Church of St. Francis Xavier. Exhuberantly complex, a bit offbeat, and impossible to ignore - both the architecture and the Jesuit-run Roman Catholic parish itself. After a false start on Elizabeth Street, the Jesuits began building the College of St. Francis Xavier on West 15th Street and a church on 16th Street...., designed by William Rodrigue. It was dedicated in 1851. In March 1877, someone shouted 'Fire!' during a service, and seven people died in the panicked evacution. After this calamity, the Jesuits resolved to build a new church. The present Church of St. Francis Xavier, at 30 West 16th Street..., designed by Patrick C. Keely, was built from 1878 to 1882. Its great, domed crossing, with murals by William Lamprecht, is a space of considerable grandeur and majesty. But the church also had more earthly concerns. The Xavier Institute of Industrial Relations helped longshoremen and tunnel workers fight union corruption. One of the members, the Rev. John M.Corridan, was the model for Father Barry in the 1954 movie On the Waterfront. Later, for eight years, the church offered a Mass for members of Dignity, a group of gay and lesbian Catholics, until the archdiocese ordered an end to it in 1987.
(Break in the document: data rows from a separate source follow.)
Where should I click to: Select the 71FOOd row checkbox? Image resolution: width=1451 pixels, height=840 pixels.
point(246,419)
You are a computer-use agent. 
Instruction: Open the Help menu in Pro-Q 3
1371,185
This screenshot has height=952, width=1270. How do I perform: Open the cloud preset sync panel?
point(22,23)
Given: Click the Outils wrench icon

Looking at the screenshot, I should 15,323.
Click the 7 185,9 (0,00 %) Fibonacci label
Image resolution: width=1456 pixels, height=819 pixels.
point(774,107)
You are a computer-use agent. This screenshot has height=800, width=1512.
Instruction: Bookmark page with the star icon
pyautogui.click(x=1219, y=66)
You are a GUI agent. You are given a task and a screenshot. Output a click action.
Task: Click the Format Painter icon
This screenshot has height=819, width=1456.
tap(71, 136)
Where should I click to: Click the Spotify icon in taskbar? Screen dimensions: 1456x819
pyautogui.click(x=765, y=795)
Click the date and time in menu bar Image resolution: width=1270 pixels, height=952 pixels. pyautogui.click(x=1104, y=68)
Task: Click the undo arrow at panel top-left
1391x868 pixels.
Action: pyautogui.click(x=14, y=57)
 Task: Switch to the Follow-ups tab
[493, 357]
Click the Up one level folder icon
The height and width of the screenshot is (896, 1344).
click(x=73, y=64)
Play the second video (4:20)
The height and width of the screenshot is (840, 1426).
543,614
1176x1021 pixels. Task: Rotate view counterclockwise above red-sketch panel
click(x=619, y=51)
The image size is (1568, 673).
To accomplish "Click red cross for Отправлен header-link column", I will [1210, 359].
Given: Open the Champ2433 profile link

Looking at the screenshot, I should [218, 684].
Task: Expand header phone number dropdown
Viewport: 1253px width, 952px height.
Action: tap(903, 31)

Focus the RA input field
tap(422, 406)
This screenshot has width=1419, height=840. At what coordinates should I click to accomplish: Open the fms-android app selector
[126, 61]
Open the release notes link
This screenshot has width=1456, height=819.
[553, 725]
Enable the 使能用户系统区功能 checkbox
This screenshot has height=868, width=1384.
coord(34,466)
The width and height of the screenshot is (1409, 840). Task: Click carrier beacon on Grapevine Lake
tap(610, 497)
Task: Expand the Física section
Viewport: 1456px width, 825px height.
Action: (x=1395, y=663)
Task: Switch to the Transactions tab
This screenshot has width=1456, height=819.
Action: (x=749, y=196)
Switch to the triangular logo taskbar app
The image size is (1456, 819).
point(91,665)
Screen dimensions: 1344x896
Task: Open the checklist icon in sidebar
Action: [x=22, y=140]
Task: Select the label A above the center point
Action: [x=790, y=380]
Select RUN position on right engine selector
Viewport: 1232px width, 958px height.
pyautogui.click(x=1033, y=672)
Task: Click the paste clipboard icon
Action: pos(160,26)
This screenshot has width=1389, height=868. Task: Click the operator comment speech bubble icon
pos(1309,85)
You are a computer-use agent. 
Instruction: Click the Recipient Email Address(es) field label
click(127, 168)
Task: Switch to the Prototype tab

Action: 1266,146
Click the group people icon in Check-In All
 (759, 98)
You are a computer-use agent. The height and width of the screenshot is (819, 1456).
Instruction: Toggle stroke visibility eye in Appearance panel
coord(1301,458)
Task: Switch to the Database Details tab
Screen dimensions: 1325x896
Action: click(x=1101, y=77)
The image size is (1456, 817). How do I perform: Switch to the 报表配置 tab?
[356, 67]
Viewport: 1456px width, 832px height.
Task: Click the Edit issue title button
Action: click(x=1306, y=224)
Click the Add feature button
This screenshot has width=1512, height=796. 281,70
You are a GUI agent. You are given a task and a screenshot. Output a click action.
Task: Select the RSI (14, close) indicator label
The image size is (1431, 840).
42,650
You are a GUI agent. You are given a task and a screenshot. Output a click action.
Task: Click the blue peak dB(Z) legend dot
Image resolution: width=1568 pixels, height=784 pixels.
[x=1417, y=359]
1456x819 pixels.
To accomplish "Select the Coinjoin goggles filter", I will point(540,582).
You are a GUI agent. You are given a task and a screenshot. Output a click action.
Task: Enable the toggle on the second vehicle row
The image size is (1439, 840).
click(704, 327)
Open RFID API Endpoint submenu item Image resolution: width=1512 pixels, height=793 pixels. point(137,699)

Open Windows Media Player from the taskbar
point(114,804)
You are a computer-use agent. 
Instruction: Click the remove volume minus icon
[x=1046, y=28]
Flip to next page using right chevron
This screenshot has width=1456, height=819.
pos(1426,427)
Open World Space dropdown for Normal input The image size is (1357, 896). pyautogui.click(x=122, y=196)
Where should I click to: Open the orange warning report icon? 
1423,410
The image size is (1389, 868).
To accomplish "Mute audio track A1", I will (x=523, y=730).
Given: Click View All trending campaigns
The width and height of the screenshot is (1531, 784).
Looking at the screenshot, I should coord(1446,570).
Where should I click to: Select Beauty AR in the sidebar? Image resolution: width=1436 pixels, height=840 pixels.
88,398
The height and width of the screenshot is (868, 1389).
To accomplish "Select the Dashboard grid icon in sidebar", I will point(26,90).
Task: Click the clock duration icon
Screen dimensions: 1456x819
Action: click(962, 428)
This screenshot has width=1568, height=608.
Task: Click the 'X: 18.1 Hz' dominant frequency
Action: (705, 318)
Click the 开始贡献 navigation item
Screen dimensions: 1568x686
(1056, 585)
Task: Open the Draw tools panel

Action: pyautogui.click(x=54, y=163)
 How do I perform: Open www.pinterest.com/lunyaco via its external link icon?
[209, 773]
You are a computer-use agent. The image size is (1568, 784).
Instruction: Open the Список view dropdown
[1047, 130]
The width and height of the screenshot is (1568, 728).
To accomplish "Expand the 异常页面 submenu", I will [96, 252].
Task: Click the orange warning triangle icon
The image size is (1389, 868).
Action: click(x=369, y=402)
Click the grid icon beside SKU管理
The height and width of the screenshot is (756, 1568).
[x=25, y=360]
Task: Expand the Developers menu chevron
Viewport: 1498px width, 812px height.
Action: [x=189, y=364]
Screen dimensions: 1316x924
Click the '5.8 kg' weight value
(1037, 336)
Broadway Temple United Methodist Church. What a church this would have been! The 13-story apartment buildings that flank the modest Broadway Temple United Methodist Church, at 4111 Broadway..., were supposed to have been mere bookend pedestals for a skyscraper with a revolving electric cross rising 725 feet into the sky, an auditorium seating several thousand a social hall for 1,200, a pool and gymnasium, and more than 400 hotel rooms and apartments. this marvelously mad project was the brainchild of the Rev. Christian F. Reisner, pastor of the Chelsea Methodist Episcopal Church.
In his foreword to the book, Paul Goldberger wrote that "David W. Dunlap has proved more effectively than even Henry Codman Potter, Stephen S. Wise, Adam Clayton Powell Jr., Norman Vincent Peale, Felix Adler, Paul Moore Jr., John Cardinal O'Connor, and Reverend Ike ever managed to do that New York is not a godless city."
In his preface, Mr. Dunlap notes that the book "describes 1,079 structures of architecture interest, 654 from the present and 425 from the past."
"My favorite building in New York is St. Paul's Chapel," Mr. Dunlap continued, "because its civic utility has run from the bright day of George Washington's inauguration to the dark days of Ground Zero. And I think that the most perfectly beautiful houseof worship in Manhattan - even though it is now an apartment building- is theVillage Presbyterian Church. But I wish that I had been around to see the Church of the Holy Zebra, the Church of the Homely Oil-cloth, and their mad Victorian kin."